Below are some records; quote exactly the lines from the one that contains "Cameras (1142, 93)" through the one that contains "[Sluiten] (201, 2400)", inclusive, and no others.

◆ **Extracted information**
──────────
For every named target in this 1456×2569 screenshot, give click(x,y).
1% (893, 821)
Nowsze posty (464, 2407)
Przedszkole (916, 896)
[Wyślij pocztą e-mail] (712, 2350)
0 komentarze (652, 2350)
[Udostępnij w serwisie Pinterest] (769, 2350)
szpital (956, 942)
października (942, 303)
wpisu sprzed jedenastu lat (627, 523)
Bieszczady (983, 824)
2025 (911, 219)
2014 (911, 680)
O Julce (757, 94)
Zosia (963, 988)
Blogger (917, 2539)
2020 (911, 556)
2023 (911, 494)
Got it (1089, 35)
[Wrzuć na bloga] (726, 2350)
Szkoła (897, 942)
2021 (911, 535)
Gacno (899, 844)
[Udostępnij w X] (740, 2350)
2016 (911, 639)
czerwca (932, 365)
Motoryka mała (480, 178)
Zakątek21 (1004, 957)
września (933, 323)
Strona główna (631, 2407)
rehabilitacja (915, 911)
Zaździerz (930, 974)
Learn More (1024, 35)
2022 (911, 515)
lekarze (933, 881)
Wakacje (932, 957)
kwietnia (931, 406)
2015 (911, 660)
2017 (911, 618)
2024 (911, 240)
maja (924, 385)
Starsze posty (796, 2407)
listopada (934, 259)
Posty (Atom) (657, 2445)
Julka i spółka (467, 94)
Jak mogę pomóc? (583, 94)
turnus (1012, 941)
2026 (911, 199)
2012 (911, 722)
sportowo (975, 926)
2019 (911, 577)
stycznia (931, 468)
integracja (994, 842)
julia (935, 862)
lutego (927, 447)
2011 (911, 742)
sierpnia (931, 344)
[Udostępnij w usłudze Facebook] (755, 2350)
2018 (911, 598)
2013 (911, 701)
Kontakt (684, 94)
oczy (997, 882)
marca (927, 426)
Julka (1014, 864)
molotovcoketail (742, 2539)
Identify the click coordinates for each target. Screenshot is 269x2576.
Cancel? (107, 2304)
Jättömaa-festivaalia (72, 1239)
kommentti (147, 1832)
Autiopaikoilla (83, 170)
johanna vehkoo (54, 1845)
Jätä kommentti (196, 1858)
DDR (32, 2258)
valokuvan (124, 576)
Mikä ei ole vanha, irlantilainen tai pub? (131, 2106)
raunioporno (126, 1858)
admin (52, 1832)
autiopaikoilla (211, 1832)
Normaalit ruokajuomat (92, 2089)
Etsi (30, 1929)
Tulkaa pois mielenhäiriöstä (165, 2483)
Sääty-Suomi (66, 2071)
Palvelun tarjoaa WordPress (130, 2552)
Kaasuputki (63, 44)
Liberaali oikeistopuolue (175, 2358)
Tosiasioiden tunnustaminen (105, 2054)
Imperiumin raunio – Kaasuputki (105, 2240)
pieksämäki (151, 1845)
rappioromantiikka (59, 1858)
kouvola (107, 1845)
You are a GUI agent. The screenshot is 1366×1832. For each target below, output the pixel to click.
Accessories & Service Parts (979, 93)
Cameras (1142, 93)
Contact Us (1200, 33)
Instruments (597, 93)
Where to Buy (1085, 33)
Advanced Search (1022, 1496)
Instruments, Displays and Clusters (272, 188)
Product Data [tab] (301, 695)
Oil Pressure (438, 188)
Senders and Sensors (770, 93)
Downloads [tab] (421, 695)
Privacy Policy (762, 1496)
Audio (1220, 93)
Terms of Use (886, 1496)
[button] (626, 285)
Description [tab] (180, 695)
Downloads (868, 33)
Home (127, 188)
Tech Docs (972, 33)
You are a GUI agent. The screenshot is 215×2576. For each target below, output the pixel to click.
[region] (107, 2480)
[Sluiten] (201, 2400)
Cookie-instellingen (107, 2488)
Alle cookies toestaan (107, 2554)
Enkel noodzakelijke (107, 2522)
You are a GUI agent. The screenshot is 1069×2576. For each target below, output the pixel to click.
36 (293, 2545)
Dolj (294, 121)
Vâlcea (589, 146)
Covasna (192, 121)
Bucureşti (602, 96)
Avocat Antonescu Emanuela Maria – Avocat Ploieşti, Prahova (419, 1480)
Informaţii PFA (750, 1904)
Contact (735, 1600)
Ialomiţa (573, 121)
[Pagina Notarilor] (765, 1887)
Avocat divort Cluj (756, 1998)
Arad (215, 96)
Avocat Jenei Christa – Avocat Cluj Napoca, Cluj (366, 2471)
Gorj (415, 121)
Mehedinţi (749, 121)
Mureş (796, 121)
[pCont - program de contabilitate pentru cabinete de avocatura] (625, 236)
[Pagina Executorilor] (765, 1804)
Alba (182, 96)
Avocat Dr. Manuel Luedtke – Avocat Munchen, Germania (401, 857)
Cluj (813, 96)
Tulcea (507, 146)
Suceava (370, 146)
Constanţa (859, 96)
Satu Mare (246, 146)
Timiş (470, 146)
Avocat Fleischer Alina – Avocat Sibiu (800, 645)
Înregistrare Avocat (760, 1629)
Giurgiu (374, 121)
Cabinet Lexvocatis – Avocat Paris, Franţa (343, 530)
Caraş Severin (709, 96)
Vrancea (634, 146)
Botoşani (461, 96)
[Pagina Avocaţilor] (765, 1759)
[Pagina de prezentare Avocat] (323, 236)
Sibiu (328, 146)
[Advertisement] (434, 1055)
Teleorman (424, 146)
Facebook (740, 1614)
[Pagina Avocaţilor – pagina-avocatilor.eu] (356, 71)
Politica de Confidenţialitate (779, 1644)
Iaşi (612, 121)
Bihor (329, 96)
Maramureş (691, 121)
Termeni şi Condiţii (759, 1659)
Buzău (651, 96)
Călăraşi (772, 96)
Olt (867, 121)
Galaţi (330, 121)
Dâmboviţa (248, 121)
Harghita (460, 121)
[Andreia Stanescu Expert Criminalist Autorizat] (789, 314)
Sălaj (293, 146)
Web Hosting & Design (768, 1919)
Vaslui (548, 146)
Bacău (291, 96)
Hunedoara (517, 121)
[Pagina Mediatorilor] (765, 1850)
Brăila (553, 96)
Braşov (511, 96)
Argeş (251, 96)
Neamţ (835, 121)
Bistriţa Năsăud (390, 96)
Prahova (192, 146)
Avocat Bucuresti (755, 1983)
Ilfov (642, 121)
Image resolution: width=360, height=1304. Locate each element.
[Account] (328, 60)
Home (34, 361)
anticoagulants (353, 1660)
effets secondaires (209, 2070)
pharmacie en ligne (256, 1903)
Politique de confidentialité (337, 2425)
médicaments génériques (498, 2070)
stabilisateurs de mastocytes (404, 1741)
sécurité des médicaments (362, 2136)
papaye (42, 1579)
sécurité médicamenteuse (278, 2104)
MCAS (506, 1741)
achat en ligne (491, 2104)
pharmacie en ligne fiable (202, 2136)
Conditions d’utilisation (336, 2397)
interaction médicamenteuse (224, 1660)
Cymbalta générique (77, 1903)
──────────
◆ **Answer to this task**
Cameras (1142, 93)
Contact Us (1200, 33)
Instruments (597, 93)
Where to Buy (1085, 33)
Advanced Search (1022, 1496)
Instruments, Displays and Clusters (272, 188)
Product Data [tab] (301, 695)
Oil Pressure (438, 188)
Senders and Sensors (770, 93)
Downloads [tab] (421, 695)
Privacy Policy (762, 1496)
Audio (1220, 93)
Terms of Use (886, 1496)
[button] (626, 285)
Description [tab] (180, 695)
Downloads (868, 33)
Home (127, 188)
Tech Docs (972, 33)
You are a GUI agent. The screenshot is 215×2576. For each target below, output the pixel to click.
[region] (107, 2480)
[Sluiten] (201, 2400)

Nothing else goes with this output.